Service of Process or Notice:
Legal notice shall be personal or by
publication.
Like process shall be had as in all
other civil suits.
By the laws
of 1893 it is provided that when the defendant cannot be found
in the state, a copy of the summons and complaint shall be
mailed to him at his place of residence, but if the residence is
not known, service may be by publication.
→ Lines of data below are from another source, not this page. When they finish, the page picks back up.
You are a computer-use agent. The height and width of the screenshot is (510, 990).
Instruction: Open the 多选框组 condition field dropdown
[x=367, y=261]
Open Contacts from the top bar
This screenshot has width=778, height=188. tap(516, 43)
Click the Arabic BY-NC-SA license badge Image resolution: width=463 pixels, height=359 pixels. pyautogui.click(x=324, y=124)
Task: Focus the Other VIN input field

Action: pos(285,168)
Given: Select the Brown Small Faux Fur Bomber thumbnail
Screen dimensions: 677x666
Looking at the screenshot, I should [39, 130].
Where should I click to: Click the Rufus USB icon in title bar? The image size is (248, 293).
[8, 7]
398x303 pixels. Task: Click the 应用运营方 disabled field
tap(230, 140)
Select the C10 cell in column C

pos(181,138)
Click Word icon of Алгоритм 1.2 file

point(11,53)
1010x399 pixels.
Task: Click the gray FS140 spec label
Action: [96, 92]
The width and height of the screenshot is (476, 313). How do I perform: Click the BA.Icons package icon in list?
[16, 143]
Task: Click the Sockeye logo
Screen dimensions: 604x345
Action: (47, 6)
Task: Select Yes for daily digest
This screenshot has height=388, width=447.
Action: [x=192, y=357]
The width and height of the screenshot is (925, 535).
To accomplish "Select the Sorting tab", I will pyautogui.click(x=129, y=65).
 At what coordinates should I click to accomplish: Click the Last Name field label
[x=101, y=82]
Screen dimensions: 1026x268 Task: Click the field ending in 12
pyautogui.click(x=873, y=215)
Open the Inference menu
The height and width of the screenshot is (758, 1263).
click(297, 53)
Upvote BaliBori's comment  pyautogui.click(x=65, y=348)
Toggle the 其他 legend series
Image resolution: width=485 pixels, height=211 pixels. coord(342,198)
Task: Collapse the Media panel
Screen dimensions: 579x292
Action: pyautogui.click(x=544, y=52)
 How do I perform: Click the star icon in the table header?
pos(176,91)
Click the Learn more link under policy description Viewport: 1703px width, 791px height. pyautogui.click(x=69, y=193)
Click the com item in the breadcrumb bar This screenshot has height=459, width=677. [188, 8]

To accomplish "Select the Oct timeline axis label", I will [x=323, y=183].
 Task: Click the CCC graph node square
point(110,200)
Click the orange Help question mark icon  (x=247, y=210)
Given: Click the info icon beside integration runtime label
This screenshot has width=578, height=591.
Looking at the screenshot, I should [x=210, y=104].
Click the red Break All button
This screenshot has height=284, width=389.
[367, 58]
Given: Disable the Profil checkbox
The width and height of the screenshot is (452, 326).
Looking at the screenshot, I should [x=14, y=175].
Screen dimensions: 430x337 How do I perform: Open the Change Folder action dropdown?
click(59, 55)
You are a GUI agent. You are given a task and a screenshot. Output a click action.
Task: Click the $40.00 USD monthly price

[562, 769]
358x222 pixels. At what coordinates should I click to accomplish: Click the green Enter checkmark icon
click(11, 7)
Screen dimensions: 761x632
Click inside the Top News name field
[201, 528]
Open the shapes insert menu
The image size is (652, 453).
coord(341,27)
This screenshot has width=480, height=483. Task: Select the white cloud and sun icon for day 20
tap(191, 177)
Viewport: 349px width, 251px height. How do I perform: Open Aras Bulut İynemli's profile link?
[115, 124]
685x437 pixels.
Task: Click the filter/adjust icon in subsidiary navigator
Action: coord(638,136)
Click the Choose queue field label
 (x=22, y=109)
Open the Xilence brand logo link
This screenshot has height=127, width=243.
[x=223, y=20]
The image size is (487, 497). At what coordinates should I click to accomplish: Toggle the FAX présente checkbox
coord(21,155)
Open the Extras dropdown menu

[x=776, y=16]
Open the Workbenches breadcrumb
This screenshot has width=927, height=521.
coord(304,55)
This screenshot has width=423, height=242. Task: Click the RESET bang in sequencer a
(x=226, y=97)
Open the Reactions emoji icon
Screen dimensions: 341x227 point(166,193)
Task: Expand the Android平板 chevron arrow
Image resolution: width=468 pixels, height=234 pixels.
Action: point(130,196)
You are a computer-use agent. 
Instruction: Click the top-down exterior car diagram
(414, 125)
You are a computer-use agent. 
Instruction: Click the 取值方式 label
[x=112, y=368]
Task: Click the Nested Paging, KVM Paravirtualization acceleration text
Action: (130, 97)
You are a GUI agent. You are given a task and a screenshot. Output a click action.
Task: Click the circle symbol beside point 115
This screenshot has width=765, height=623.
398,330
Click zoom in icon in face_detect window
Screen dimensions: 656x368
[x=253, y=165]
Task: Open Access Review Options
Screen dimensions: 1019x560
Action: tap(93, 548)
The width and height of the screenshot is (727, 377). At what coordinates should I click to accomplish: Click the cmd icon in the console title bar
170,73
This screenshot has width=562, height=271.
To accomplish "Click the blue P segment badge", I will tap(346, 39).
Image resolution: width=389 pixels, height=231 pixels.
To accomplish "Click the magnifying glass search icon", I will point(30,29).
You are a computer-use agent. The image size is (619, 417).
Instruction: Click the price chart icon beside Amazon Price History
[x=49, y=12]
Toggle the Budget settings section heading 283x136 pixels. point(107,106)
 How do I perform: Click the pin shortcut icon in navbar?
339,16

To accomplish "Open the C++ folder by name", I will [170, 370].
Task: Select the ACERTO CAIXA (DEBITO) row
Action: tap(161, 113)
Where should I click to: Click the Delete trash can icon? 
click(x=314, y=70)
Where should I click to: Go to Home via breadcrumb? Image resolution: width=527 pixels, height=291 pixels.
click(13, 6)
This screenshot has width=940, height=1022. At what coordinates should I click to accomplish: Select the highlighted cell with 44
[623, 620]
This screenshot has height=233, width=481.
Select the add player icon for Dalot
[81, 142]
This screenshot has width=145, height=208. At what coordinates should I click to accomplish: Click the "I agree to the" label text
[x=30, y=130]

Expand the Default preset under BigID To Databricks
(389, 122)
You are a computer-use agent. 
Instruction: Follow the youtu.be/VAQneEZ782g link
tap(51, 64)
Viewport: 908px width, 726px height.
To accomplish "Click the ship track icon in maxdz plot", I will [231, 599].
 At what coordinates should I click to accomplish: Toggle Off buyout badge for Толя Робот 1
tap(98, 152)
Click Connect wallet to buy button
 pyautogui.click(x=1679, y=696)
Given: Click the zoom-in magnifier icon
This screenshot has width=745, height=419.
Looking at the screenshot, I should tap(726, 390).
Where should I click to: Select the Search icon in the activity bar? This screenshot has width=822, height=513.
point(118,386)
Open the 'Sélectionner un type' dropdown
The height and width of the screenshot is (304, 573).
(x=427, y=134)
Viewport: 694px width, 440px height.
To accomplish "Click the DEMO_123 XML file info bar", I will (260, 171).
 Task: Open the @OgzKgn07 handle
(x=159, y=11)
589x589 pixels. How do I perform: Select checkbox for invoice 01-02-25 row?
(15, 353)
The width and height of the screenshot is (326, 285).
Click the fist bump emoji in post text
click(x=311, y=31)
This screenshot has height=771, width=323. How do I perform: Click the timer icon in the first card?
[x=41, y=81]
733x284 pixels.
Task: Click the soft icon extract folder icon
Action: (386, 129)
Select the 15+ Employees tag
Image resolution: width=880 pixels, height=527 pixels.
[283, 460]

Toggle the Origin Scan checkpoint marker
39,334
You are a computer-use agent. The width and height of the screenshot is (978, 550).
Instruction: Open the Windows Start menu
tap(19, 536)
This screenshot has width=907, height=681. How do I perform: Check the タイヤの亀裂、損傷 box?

Publication must be
once each week for six consecutive weeks in a newspaper
published in the county where the action is brought or, if there
be none there, in an adjoining county, or if there be non there,
in the capital of the state.
Causes for Absolute Divorce
1.
When the consent to the marriage of the party applying
for the divorce was obtained by force or fraud and there
has been no subsequent voluntary cohabitation.
2. For adultery on the part
of the wife or husband, when unforgiven, and application
is made within one year after it shall come to his or
her knowledge.
3. Impotency.
4. Abandonment for one year.
3. Cruel treatment of either
party by the other.
6. Personal iniquities
rendering life burdensome.
7. Habitual drunkenness of
either party.
8. Neglect or refusal of the
husband to make suitable provisions for his family.
9. The imprisonment of either
party in the penitentiary, if complaint is filed during
the term of such imprisonment.
10. Any other cause deemed by
the court sufficient, when the court shall be satisfied
that the parties can no longer live together.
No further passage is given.